Last year I taught advanced SQL to a group of 4th year university students who already had years of experience with SQL. I then gave them a simple introduction to ConQuer?, followed by a list of varied questions in English that they had to translate into both ConQuer? and SQL. Even without tool support, they had little trouble with the ConQuer? formulations, but they experienced great difficulty with the SQL. I admit the SQL questions were pretty nasty (lots of correlated subqueries and functions), but I set a wide range of questions without trying to bias them in favor of either language. At any rate, the relative performance was so dramatic that it reinforced my impression that ConQuer? is much easier to learn than SQL. Of course, more extensive trials are needed for a reliable empirical evaluation of the language.

I wonder how does it compare with TutorialDee or TopsQueryLanguage (it certainly looks much better than Sql for complex queries)...

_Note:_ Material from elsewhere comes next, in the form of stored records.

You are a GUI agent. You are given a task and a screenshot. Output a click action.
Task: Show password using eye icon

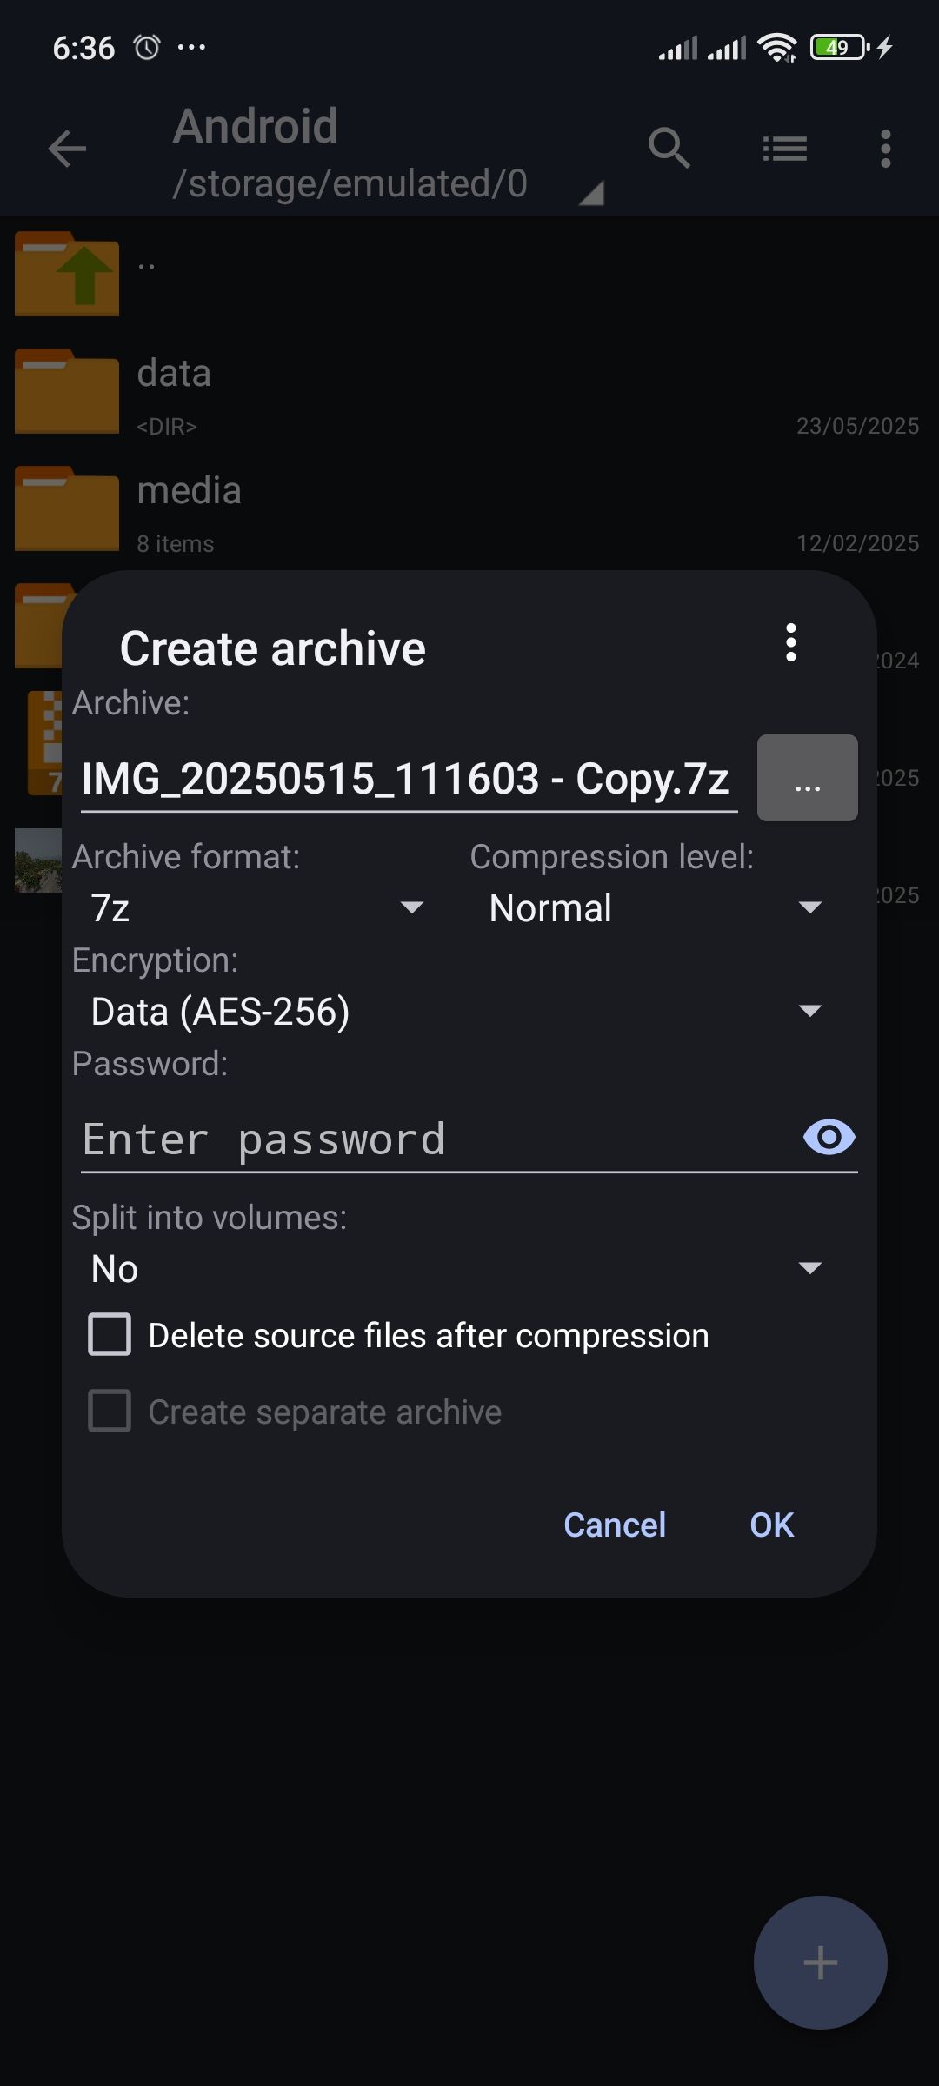point(829,1137)
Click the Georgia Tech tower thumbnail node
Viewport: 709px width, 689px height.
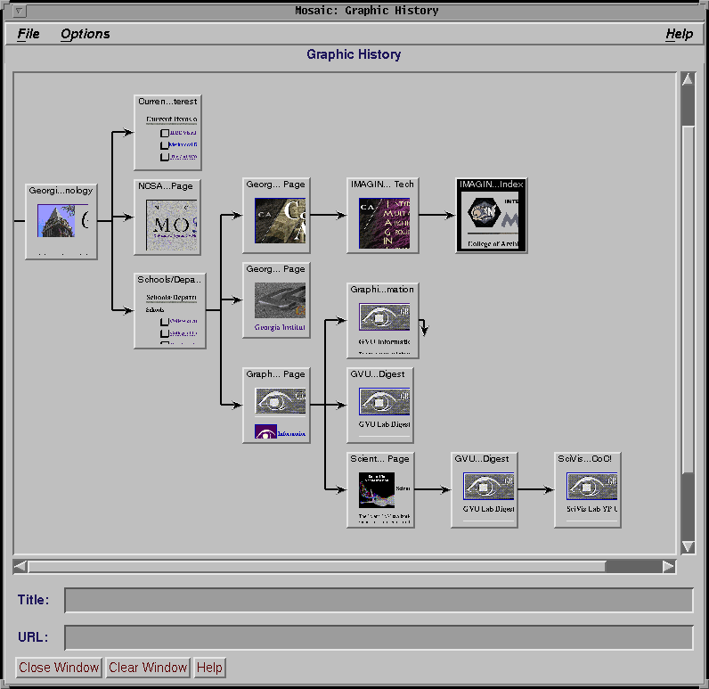61,221

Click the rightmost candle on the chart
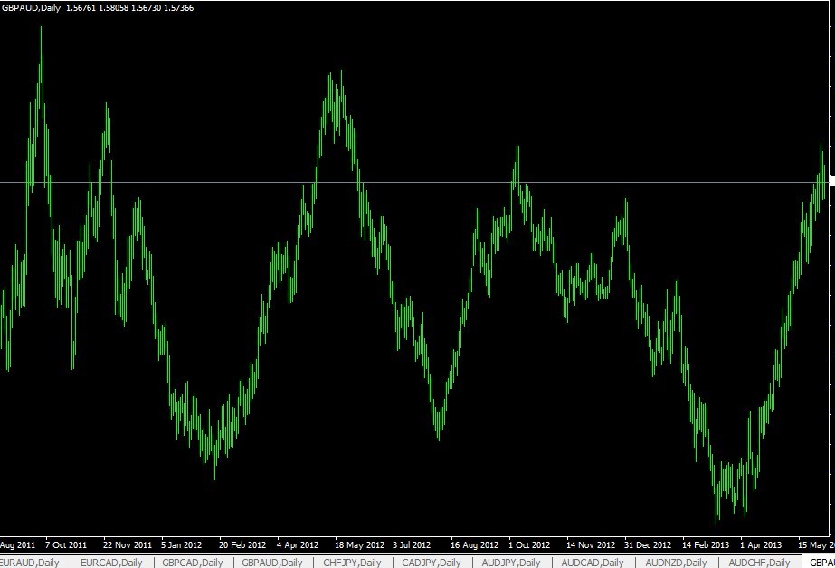coord(825,181)
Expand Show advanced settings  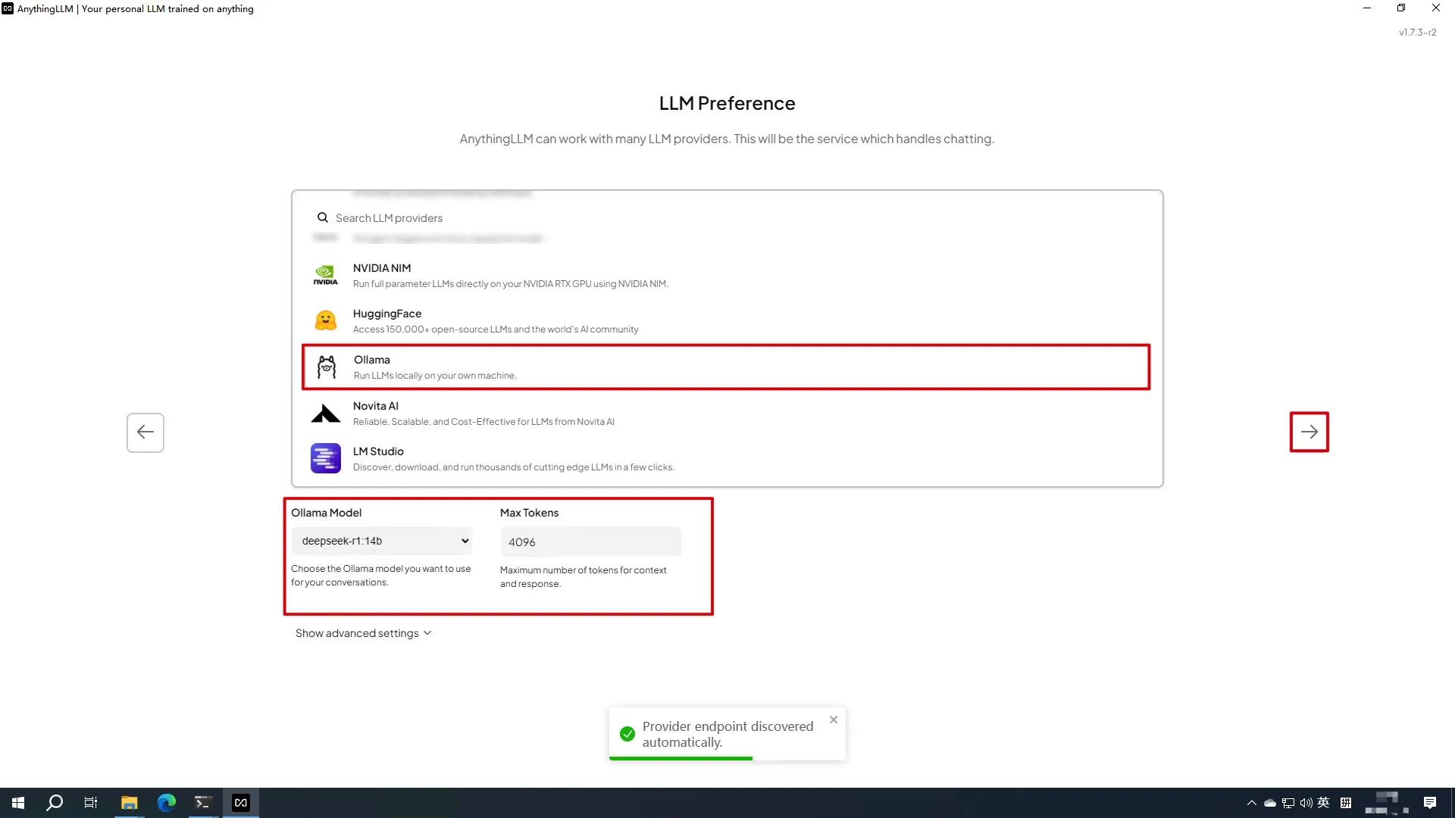[x=363, y=633]
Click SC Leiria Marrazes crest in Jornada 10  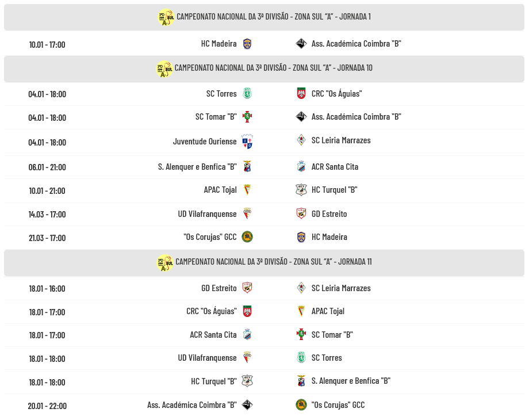301,140
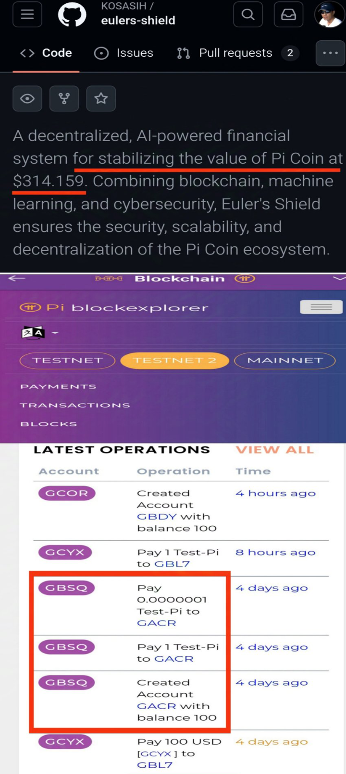The width and height of the screenshot is (346, 774).
Task: Switch network to TESTNET
Action: tap(67, 361)
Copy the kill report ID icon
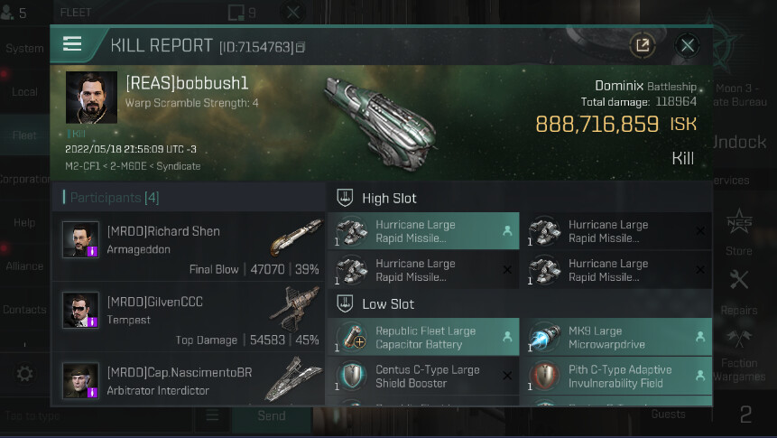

{Most of the bulk of the SQL example above is the join "keys". If a dialect supports something similar to a NaturalJoin, then it could look more like:}

 SELECT emp.*
 FROM Employee as emp 
   NATURAL JOIN Branch 
 WHERE branch.branchNum = 52

{Natural joins can pre-define common relationships between entities so that one doesn't have to keep reinventing the relationship wheel. Views can also do such, but are more limited. If the employee-to-branch relationship is common enough to justify a view, then we could have SQL as short as:}

 SELECT * FROM emp_branch WHERE branchNum=52

{Thus, brevity alone doesn't tell us about the total effort and flexibility of managing relationship. --top}


Simpler queries is just one of the features of ConceptualQueries, and not the one I am more interested in, the feature that makes me think Conceptual Queries are interesting is they are not affected by changes in multiplicity relationships. They achieve one of the things that I believe was promised (but not entirely achieved) by the relational model (or maybe by existing pseudo-relational model implementations?): AccessPathIndependence. (Something, that BWT, ObjectRelationalMappers? with their OO based queries languages have also failed to provide us with: They may access paths explicit, and in some ways, easier to navigate, but the queries needed to navigate them are not independent from multiplicity changes)

OTOH it of course it is possible to get AccessPathIndependence in the relational query lenguage getting help from virtual relvars (views) but while normalization give us rules on how our base relvars should be structured, I do not remember reading anywhere about a set of rules that should be followed to achieve AccessPathIndependence using virtual relvars (views). Are those rules written in some unknown book? Please see ConceptualQueryExampleOfAdvantages for a more detailed example of the advantages of AccessPathIndependence.